Lovely Professional University
- Other name: LPU
- Motto: "Transforming Education Transforming India"
- Type: Private
- Established: 2005
- Affiliations: UGC, AIU, PCI, NCTE, COA, ACBSP, ACU, ICAR, BCI,
- Chancellor: Ashok Kumar Mittal
- Vice-Chancellor: Jaspal Singh Sandhu
- Academic staff: 2066
- Students: 34,871 (2024)
- Location: Chaheru, Phagwara, Punjab, India 31°15′13″N 75°42′13″E﻿ / ﻿31.253609°N 75.70367°E
- Campus: 90 acres (36 ha); Rural;
- Colours: Orange
- Website: www.lpu.in

= Lovely Professional University =

Private state university in Punjab, India

Lovely Professional University (LPU) is a private university located in Chiheru, Phagwara, Punjab, India. Established under the Lovely Professional University Act, 2005, it commenced operations in 2006.

==Governance==
The university's founder and chancellor is Ashok Kumar Mittal, with his wife Rashmi Mittal as the pro-chancellor.

==Academics==
LPU has schools on various subjects including business, fashion design, engineering, law, education, agriculture, humanities, and tourism.

=== Affiliations ===
The Lovely Professional University is affiliated and recognised by national facilitators such as the University Grants Commission (UGC), the Pharmacy Council of India, and the Bar Council of India.

LPU's School of Agriculture is accredited by the Indian Council of Agricultural Research.
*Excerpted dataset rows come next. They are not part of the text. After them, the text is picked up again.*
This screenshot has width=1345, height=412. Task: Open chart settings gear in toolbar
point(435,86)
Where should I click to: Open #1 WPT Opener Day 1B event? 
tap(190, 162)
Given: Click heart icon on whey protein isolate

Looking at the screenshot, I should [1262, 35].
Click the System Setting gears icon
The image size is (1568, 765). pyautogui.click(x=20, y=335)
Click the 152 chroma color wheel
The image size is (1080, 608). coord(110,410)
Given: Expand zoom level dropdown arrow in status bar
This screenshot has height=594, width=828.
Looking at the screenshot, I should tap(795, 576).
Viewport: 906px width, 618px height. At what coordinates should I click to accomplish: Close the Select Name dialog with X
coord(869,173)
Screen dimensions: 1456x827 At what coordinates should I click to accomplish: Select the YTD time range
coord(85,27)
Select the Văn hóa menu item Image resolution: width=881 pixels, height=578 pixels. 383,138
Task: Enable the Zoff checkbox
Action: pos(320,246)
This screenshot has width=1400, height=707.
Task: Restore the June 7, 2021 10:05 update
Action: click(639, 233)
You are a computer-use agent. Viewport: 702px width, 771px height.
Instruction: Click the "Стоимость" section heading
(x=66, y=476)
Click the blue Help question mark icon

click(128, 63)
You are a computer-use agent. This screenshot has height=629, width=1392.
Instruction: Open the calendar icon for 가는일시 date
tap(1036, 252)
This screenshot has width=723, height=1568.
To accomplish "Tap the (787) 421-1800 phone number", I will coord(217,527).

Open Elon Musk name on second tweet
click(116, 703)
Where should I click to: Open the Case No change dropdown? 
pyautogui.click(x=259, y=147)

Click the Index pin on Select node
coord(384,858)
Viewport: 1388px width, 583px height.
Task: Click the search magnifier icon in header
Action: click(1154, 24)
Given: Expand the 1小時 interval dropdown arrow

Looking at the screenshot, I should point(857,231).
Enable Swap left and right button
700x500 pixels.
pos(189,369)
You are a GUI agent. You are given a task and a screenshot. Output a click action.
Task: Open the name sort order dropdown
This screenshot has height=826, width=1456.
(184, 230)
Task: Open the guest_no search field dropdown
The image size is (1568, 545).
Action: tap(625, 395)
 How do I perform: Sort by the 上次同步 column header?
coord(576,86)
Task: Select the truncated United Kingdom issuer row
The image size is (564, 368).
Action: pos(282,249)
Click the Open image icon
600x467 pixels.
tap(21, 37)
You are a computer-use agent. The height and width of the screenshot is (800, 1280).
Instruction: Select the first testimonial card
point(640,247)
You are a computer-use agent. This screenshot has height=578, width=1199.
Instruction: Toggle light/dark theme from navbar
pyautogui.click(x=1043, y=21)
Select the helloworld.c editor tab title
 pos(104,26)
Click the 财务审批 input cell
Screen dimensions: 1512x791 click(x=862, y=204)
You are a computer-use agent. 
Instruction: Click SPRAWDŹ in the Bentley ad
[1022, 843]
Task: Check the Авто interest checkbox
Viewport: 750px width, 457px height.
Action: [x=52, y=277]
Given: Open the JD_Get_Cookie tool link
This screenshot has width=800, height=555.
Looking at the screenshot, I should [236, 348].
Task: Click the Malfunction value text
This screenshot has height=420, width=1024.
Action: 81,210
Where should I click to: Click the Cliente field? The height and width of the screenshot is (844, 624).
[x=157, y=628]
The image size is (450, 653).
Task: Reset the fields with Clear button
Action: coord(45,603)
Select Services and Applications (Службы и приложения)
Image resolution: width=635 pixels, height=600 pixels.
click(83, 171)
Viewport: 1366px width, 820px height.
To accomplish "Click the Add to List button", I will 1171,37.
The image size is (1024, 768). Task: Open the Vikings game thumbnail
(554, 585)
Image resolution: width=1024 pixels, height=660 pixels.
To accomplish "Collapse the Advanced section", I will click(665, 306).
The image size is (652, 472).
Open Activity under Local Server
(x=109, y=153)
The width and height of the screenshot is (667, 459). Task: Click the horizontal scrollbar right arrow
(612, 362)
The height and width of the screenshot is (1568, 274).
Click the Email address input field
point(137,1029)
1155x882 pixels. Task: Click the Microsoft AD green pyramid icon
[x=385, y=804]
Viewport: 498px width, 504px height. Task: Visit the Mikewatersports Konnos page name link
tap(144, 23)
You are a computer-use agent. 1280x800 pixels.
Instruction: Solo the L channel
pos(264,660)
It has accreditations and memberships of the National Board of Accreditation (NBA), Council of Architecture (CoA), and National Council for Teacher Education (NCTE).

LPU is a member of the Association of Commonwealth Universities. The distance education programmes are approved by the UGC's Distance Education Bureau.

== Rankings ==
In the National Institutional Ranking Framework (NIRF) 2025, LPU secured the 49th position overall. NIRF ranked Lovely Professional University 31st among universities. It also ranked 44th in management, 13th in pharmacy, 48th in engineering, 26th in law and 24th in architecture ranking in India.

LPU ranked 501–600th band in the Times Higher Education World University Rankings, and 901-950 in QS World University Rankings in 2026.